Prime Minister of Japan
- In office 9 March 1936 – 2 February 1937
- Monarch: Hirohito
- Preceded by: Keisuke Okada
- Succeeded by: Senjūrō Hayashi

Minister for Foreign Affairs
- In office 4 June 1937 – 26 May 1938
- Prime Minister: Fumimaro Konoe
- Preceded by: Naotake Satō
- Succeeded by: Kazushige Ugaki
- In office 14 September 1933 – 2 April 1936
- Prime Minister: Saitō Makoto Keisuke Okada Himself
- Preceded by: Uchida Kōsai
- Succeeded by: Hachirō Arita

Member of the House of Peers
- In office 31 May 1937 – 13 December 1945 Nominated by the Emperor

Personal details
- Born: 14 February 1878 Chūō-ku, Fukuoka, Japan
- Died: 23 December 1948 (aged 70) Sugamo Prison, Tokyo, Japan
- Party: Independent
- Spouse: Shizuko Hirota ​ ​(m. 1905; died 1946)​
- Education: Tokyo Imperial University
- Criminal status: Executed by hanging
- Convictions: Crimes against peace War crimes
- Trial: International Military Tribunal for the Far East
- Criminal penalty: Death

= Kōki Hirota =

Prime Minister of Japan from 1936 to 1937

Kōki Hirota (廣田 弘毅, Hirota Kōki) was a Japanese diplomat and politician who served as prime minister of Japan from 1936 to 1937. He was executed for war crimes committed during the Second Sino-Japanese War at the Tokyo Trials.

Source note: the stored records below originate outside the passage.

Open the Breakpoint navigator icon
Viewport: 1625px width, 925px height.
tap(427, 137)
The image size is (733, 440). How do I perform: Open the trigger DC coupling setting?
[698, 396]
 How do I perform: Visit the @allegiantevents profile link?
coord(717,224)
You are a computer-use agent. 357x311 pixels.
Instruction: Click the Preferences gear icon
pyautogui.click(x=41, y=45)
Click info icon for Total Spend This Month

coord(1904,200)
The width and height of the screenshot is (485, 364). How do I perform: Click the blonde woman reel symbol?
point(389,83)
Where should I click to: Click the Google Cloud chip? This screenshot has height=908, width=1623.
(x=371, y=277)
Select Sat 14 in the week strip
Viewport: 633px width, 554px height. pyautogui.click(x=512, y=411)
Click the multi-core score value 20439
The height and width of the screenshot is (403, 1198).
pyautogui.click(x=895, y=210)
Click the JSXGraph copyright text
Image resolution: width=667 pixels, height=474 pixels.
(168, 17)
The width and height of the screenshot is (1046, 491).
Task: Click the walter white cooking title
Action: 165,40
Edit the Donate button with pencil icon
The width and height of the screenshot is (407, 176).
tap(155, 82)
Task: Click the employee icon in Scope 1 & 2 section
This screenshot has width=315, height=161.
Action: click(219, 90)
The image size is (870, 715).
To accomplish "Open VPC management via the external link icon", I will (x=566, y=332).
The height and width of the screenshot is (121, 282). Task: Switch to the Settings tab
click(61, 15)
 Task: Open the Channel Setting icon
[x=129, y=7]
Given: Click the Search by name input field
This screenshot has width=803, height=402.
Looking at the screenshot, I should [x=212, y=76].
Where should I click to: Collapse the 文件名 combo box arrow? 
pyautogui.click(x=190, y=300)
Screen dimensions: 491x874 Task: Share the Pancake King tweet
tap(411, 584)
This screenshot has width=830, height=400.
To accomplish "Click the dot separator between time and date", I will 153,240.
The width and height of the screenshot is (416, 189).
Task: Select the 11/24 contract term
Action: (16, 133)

Born in Fukuoka, Hirota attended the Tokyo Imperial University and graduated with a law degree. Afterwards he entered the Ministry of Foreign Affairs and became a career diplomat, serving as minister to the Netherlands and ambassador to the Soviet Union, among other posts. In 1933, Hirota became foreign minister in the cabinet of Saitō Makoto, and retained the position when Keisuke Okada was appointed prime minister.

In 1936, following the February 26 incident, Hirota succeeded Okada as prime minister. His premiership saw the Japanese military's growing control over the civilian government, as well as the signing of the Anti-Comintern Pact. He was forced to resign under Army pressure less than a year later and was succeeded by Senjūrō Hayashi. Later he briefly served as foreign minister under Fumimaro Konoe before retiring. In 1945, he returned to government service and led Japanese peace negotiations with the Soviet Union.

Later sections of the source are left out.